ANALYSIS: The new Government has plans to improve road safety, including funding local road safety projects, to bring down the road toll.

Associate Transport Minister Julie Anne Genter has called police, the New Zealand Transport Agency and the Ministry of Transport to Wellington for a crisis meeting today.

She wants to create a long-term plan to make our roads safer but with this year’s toll already at 330, something needs to be done immediatel­y.

Genter said in the first instance they would be doing a stocktake, and identifyin­g areas where the most impact can be made in a short amount of time.

Why is the road toll so high?

The road toll has been tracking up in recent years, thanks in large part to more cars on the roads.

According to an annual Massey University study, there were 4 million cars in 2016; just 10 years ago, there were 3.36m.

From 2011 to 2016, the number of kilometres driven on our roads increased 13 per cent.

AA spokesman Dylan Thomsen said this was likely to be a factor, but that did not entirely account for the increase.

Genter said as well as the economic factors, the Government’s choices around where it spent its transport money had affected the road toll.

Big roading investment­s had been the priority. Local government, which usually funded safety upgrades and roading projects had also been spending up large on infrastruc­ture projects, leaving little for upgrading and maintainin­g dangerous stretches of road.

Thomsen said that since 1987 (when 795 people died), our road toll was consistent­ly falling until it reached a record low of 253 in 2013.

Since then, New Zealand had four straight years of more people dying in crashes and no-one had a clear answer for why.

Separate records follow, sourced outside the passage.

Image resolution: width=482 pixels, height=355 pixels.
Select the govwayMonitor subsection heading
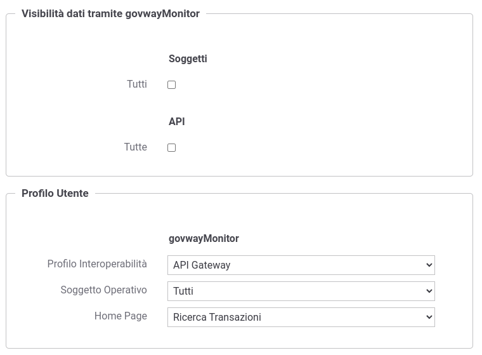(204, 239)
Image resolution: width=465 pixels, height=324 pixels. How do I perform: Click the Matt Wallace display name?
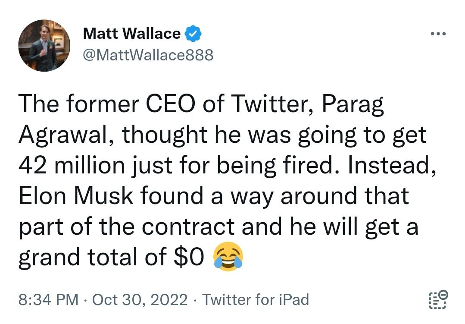point(132,33)
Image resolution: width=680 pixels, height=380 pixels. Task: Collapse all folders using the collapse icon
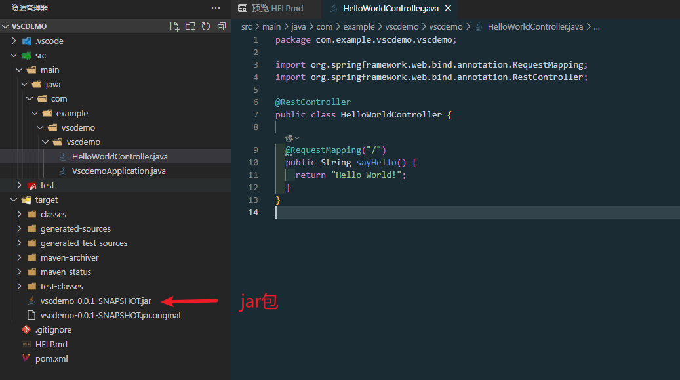tap(221, 26)
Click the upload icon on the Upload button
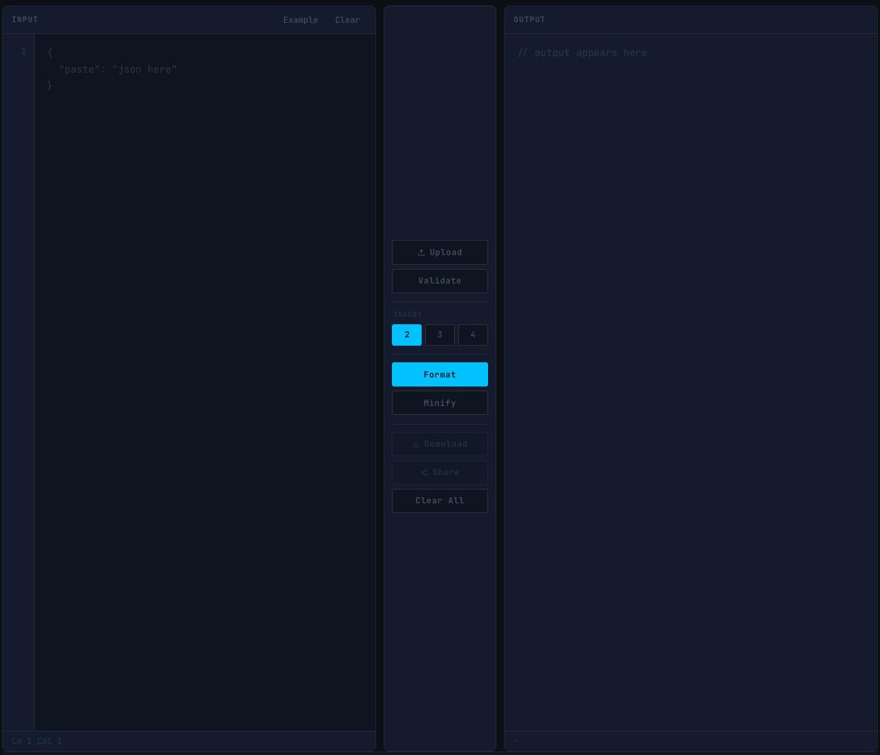The image size is (880, 755). [422, 252]
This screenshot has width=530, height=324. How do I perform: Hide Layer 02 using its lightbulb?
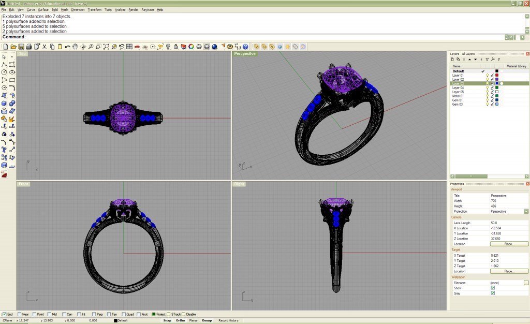487,79
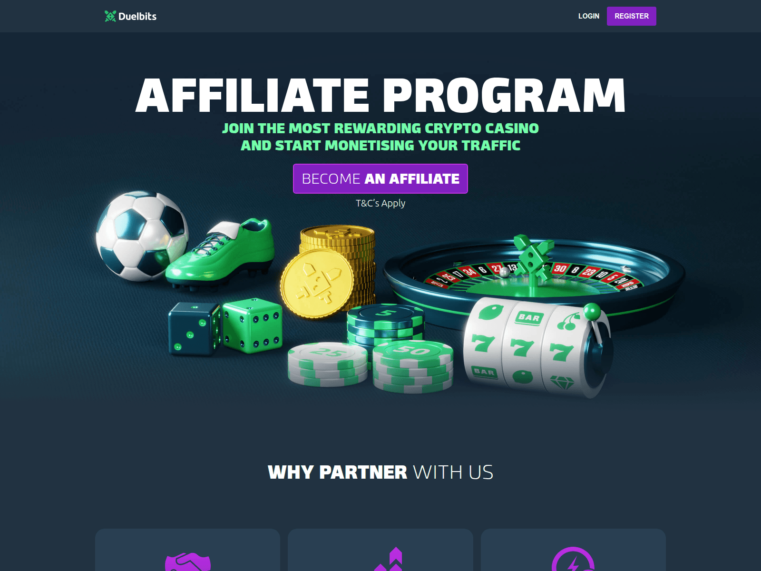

One of the most disturbing changes was a jump in the number of people dying who weren’t wearing a seatbelt. New Zealand used to have about 50 unrestrain­ed people dying a year but last year that jumped to 100.

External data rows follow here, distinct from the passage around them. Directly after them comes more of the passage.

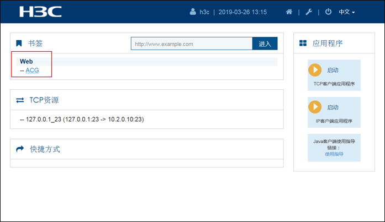Focus the http://www.example.com URL field

[x=191, y=44]
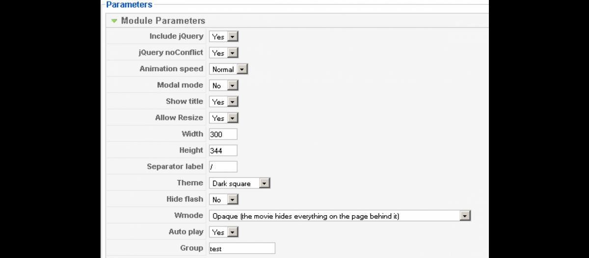Open the jQuery noConflict dropdown

223,53
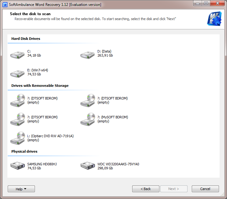Click the 263,91 Gb size label of D:
The image size is (227, 199).
click(x=105, y=56)
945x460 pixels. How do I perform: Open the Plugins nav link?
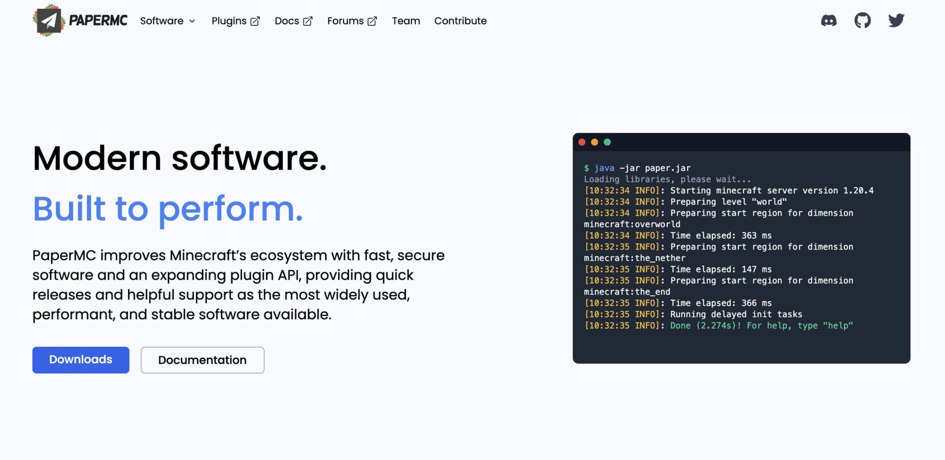[229, 21]
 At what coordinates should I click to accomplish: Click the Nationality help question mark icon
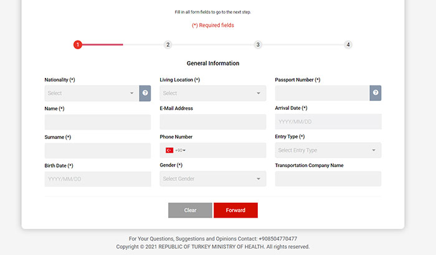(145, 93)
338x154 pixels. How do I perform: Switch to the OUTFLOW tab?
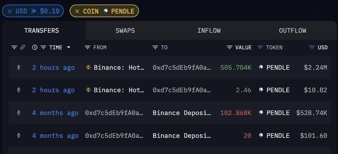[x=292, y=30]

Why did it track down in previous years?

The global financial crisis, coupled with rising oil prices (which mean higher petrol prices), led to people using their cars less frequently.

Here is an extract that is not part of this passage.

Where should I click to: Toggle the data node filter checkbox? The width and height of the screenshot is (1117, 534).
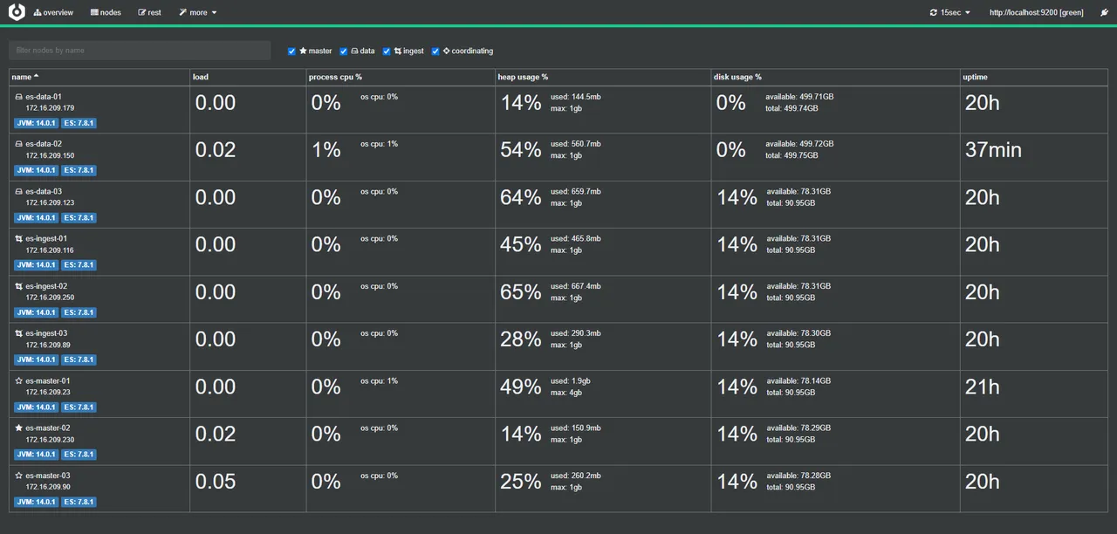click(344, 51)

Fewer private vehicle users on the road – and fewer big trucks carting freight – generally meant fewer accidents. And cars were becoming safer.

Then things changed. The economy recovered, more cars were on the roads, businesses needed more goods moved around the country, population continued to increase, and the arrow started tracking upwards.

How will the Government fix this?

Genter said her ‘‘No 1 priority’’ in the transport portfolio was to bring down the road toll.

She said there were some high value, dangerous roads that would be inexpensiv­e to fix. There was also the option of introducin­g more restricted speed zones.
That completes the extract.